Certainly, no right-minded candidate would ever say such a thing. I scowled a bit at the tactic and would expect better from the campaigns of our elected representatives.

In addition to naming the congresswoman and Friends of Lois Capps, the suit targets the Democratic Congressional Campaign Commission, which it slams for spending nearly $100,000 in advertising in the last weekend of the campaign.

And there’s a problem with that how? The world we live in dictates that you must spend money to win elections. We can thank the U.S. Supreme Court for that.

The cold, hard fact is that political campaigns that were already horrible bits of nail-peeling torture have only become more so as each ensuing bit of regulation is stripped away.

So yeah, I wish Lois Capps wouldn’t allow questionable practices in her campaign (if she did).

I wish bags of cash weren’t distributed all around in desperate attempts to win a few more votes.

I wish Republicans would field more moderate candidates who are actually interested in reasonable governing and that more people would tell Rush Limbaugh to shut up.

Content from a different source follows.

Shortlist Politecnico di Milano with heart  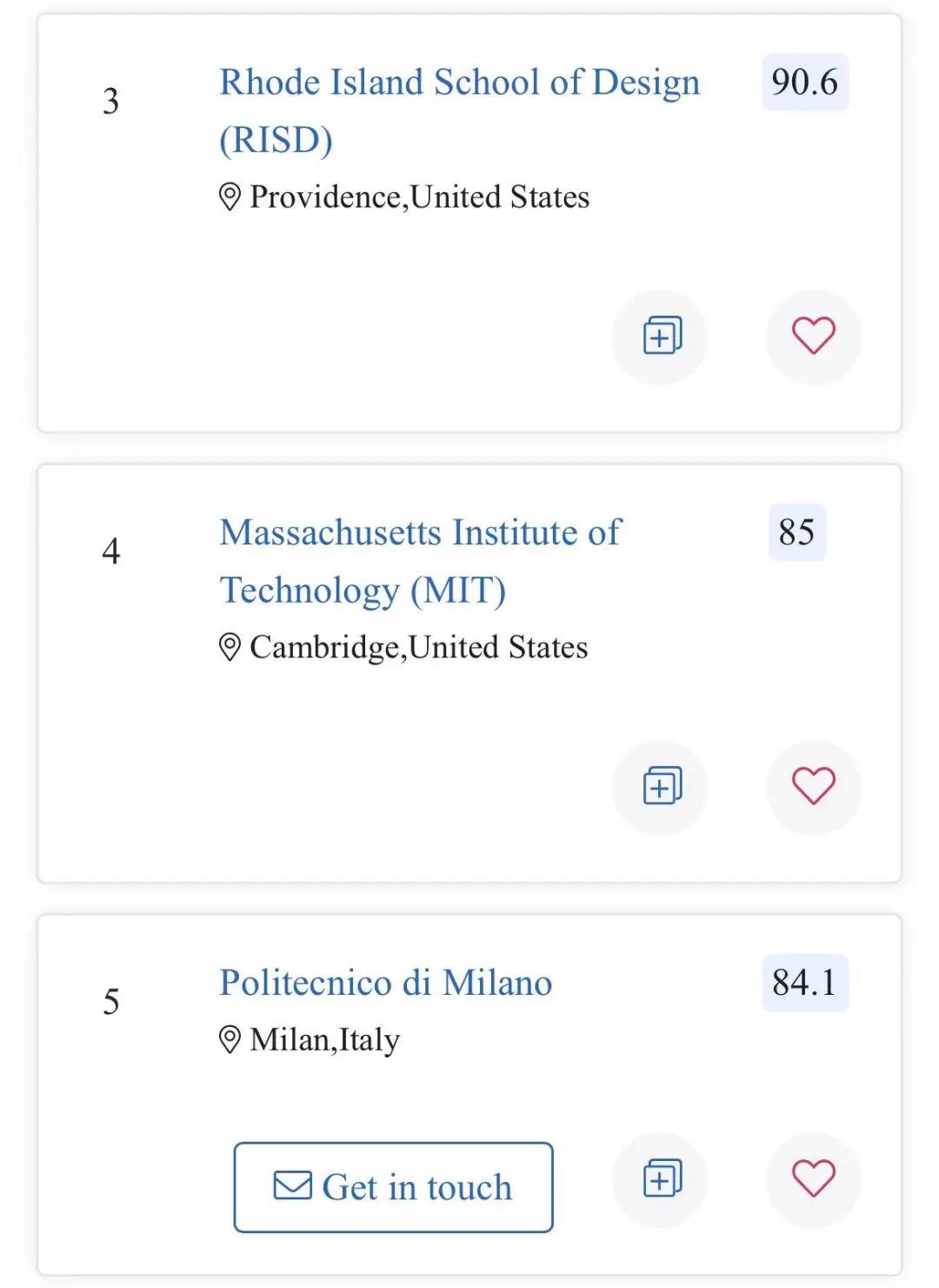pyautogui.click(x=813, y=1179)
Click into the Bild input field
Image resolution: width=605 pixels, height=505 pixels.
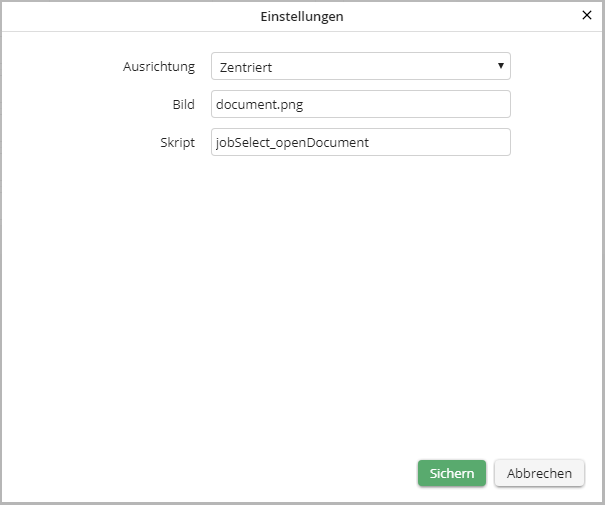coord(400,105)
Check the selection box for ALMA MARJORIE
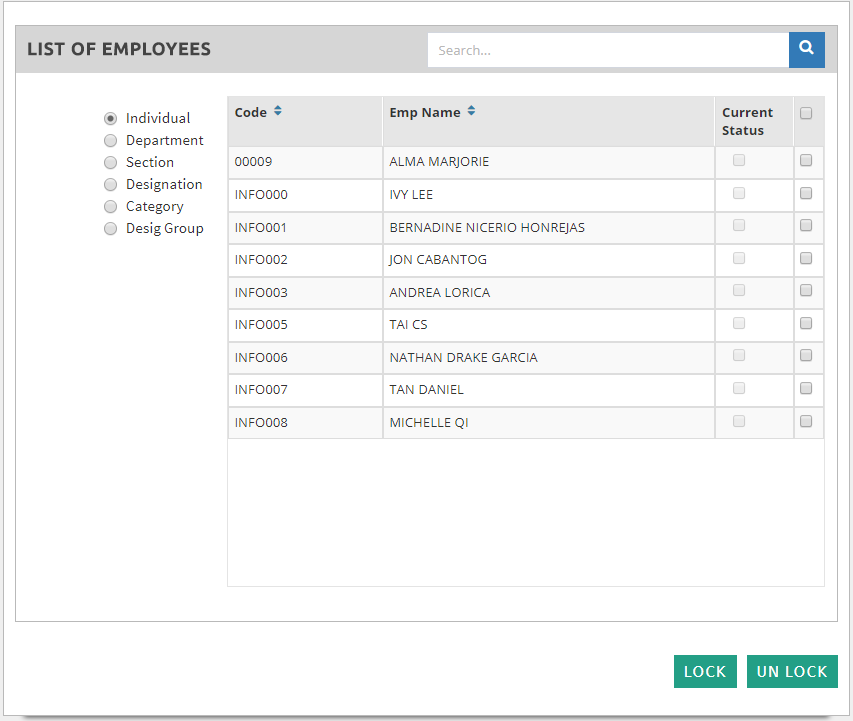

But I’m likely not going to get my way on those issues or many others involving American politics.

Chris Mitchum wishes Capps supporters wouldn’t edit his quotes to make him sound like a careless nitwit. But if he thinks he’s going to win a defamation claim, he’s more naïve than I am.

This story was originally published February 21, 2015 at 6:37 PM with the headline "Capps ad was questionable, but Mitchum suit is a loser."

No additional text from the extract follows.